Application of a one-dimensional model to explore the drivers and lability of carbon in the northern Gulf of Mexico

Abstract

A one-dimensional water quality model, Gulf of Mexico Dissolved Oxygen Model (GoMDOM-1D), was developed to simulate phytoplankton, carbon, nitrogen and phosphorus in the northern Gulf of Mexico. The model was calibrated and corroborated against a comprehensive set of field observations and process measurements. Model results fit measured nutrients and phytoplankton concentrations well, but the model was unable to sustain dissolved organic carbon and water-column respiration at measured levels.

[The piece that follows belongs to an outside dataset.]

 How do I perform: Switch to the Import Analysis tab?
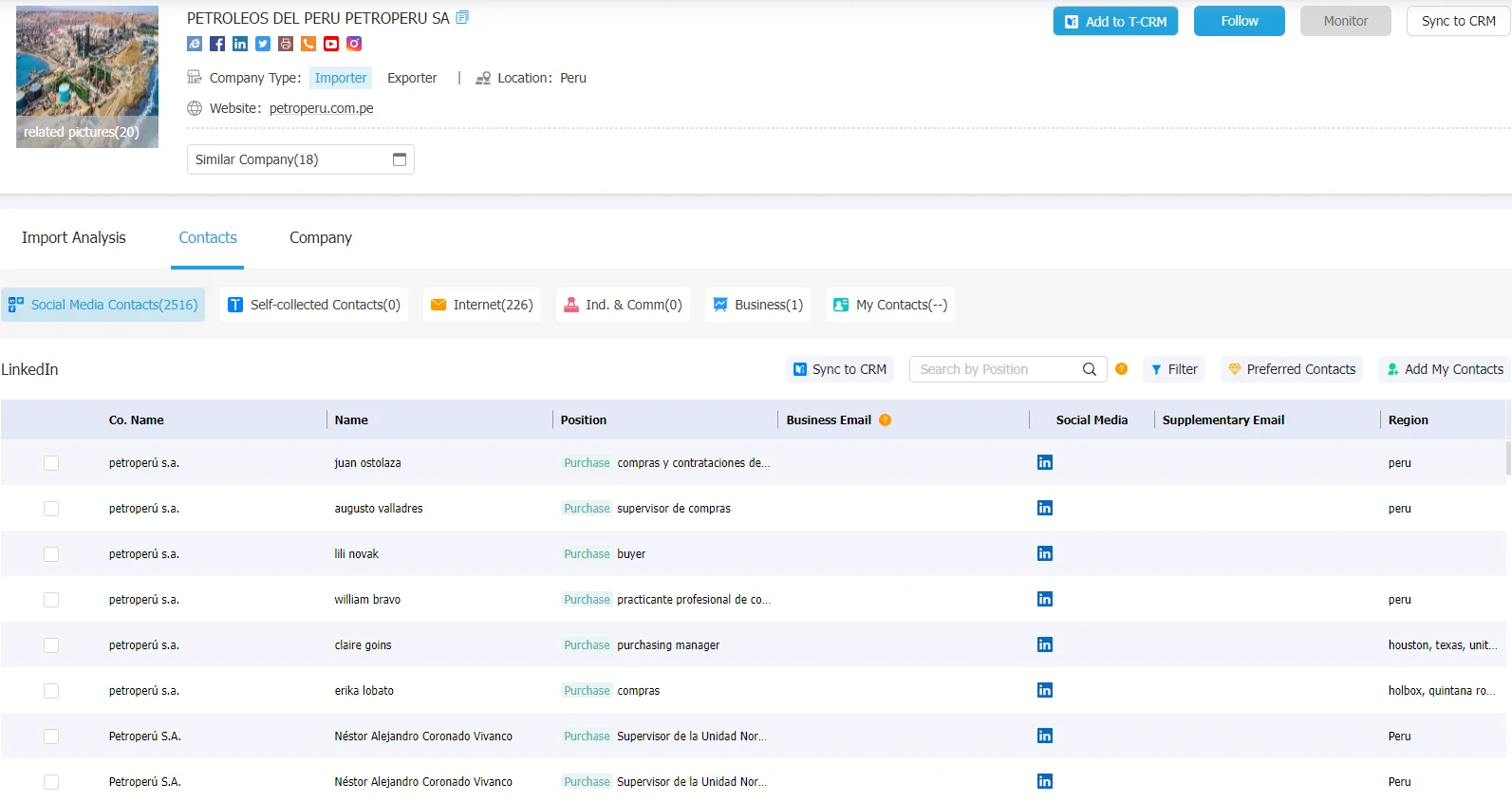click(x=74, y=237)
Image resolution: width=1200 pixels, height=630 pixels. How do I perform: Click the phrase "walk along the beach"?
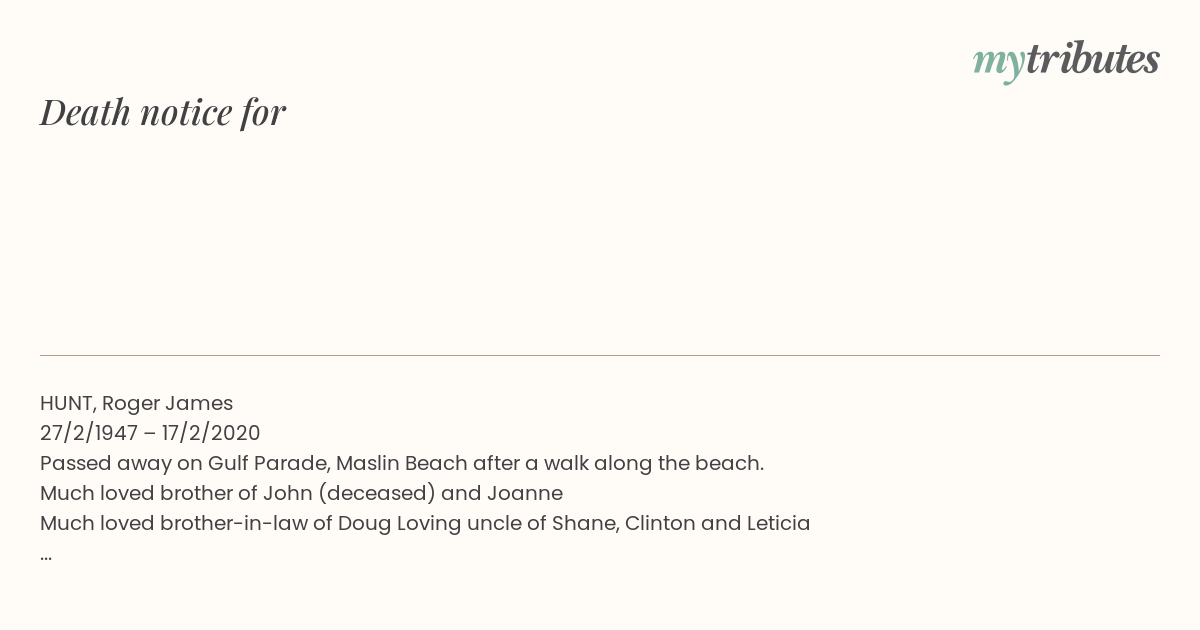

The decline in modeled dissolved organic carbon (DOC) and respiration supports the notion that autochthonous production of DOC was insufficient to offset the respiratory demand from bacterial processes for the most of the Louisiana continental shelf. Transport of carbon from high production areas close to the Mississippi and Atchafalaya River plumes likely supplied a part of the respiratory demand of the water column. Modeling results showed that DOC in the study area on the Louisiana shelf was very labile with the highest lability during the month of June, and decreased lability in April. Primary production at the study sites was mainly nitrogen limited, although phosphorus limitation was found in the surface layers for the areas most impacted by the Mississippi River plume. The model also provided insights into the interplay between nutrients and light in regulating phytoplankton production, which is important when predicting the location and extent of hypoxia in the Gulf of Mexico.